Three things you didn’t know about Gary Clark Jr.

Gary Clark Jr. Photo by Deborah Cannon.

Gary Clark Jr. Photo by Deborah Cannon.

For a period of about ten years in the early aughts Gary Clark Jr. was Austin’s best kept secret. These days he’s a world renowned guitar hero who reps our city around the globe. As we prepare for his big appearance at Austin City Limits Festival in a few weeks, we sat down with Clark’s lovely parents, Sandy Clark and Gary Clark Sr. who shared a few little known facts about Austin’s most famous son.

His friends used to call him “Hotwire.” 

When Gary was a teenager his father used to take him and his friend Eve Monsees to play at blues jams around town. After a few years he became a young fixture on the local scene and the supervised visits weren’t enough to satiate his appetite for live music. “Next thing I know as he got older he was sneaking out the house going down to Antone’s to hear bands and I’m snoozing,” Gary Clark Sr. said with a laugh. He actually took the keys, but he earned the nickname by sneaking off with his mom’s car after his parents were asleep. 

The first time he played the Crossroads Festival in 2010, he was flat broke.

Clark spent his early twenties as a true starving artist. His mom used to stop by his house to drop off groceries to make sure he was at least eating. By most accounts, including his parents’, his stunning debut at Eric Clapton’s guitar festival was a career turning point. Shortly after the performance he would sign to Warner Brothers and begin his rapid rise, but at the time he was still struggling. The experience of playing to thousands, in the company of legends, was emotional and surreal. “It was just really humbling to him that he was onstage with so many of his idols and he said, ‘Mom, I didn’t have a dime in my pocket,'” Sandi Clark said. 

He does a mean Moonwalk. 

Clark’s first live concert was in 1988 when his parents surprised the family with a Michael Jackson concert in Denver. Clark was only four at the time, but he cites the experience as formative, saying he was transfixed by Tito Jackson’s guitar playing.

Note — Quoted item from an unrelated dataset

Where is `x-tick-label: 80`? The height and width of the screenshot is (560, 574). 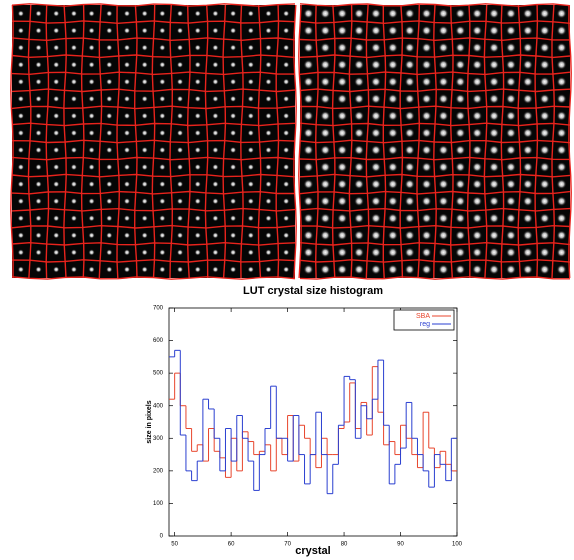 x-tick-label: 80 is located at coordinates (344, 545).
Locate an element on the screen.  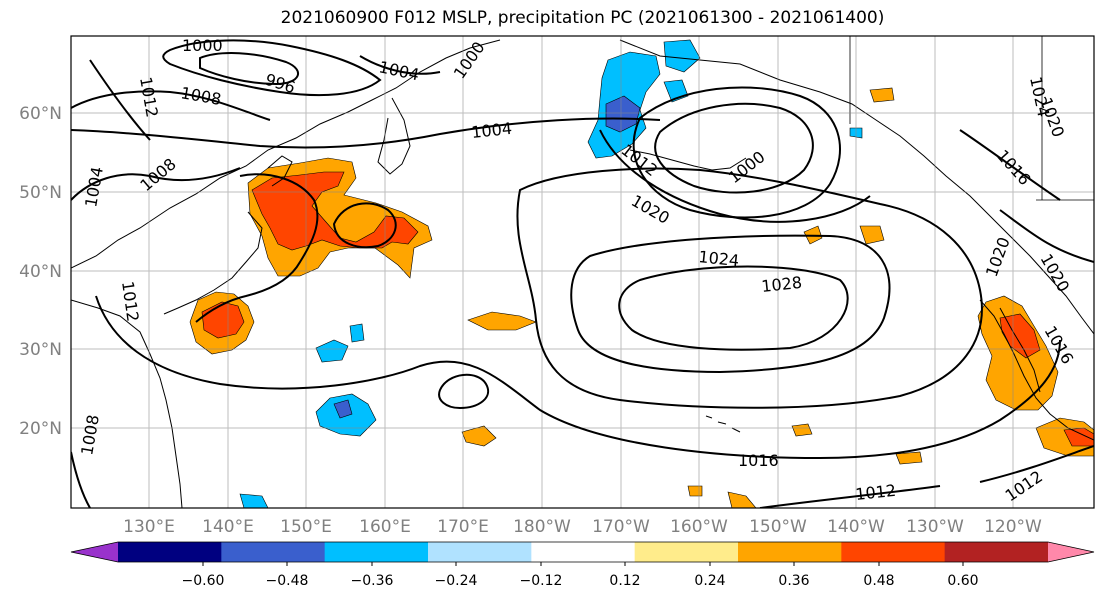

When he was still young, his mother taught him Michael Jackson’s signature dance move. Recently, the family was gathered at the apartment Clark and his fiance Nicole Trunfio share in New York for the holidays, and Clark’s sisters were showing off their own moonwalks. “Gary just sat back quietly and watched everybody ,” his mother said. “And I can’t remember if it was Nicole who said, ‘Let’s see what you’ve got,’ and he got up and moonwalked across the whole room floor and Nicole just sat there with her mouth wide open.” She laughs heartily. “So we keep waiting for him to pull that out on stage with his guitar.”

Gary Clark Sr. and Sandy Clark at Dominican Joe's in Austin.

Gary Clark Sr. and Sandi Clark at Dominican Joe’s in Austin.

 

Update: This blog has been updated to reflect that Gary Clark Jr.’s first concert experience was in 1988.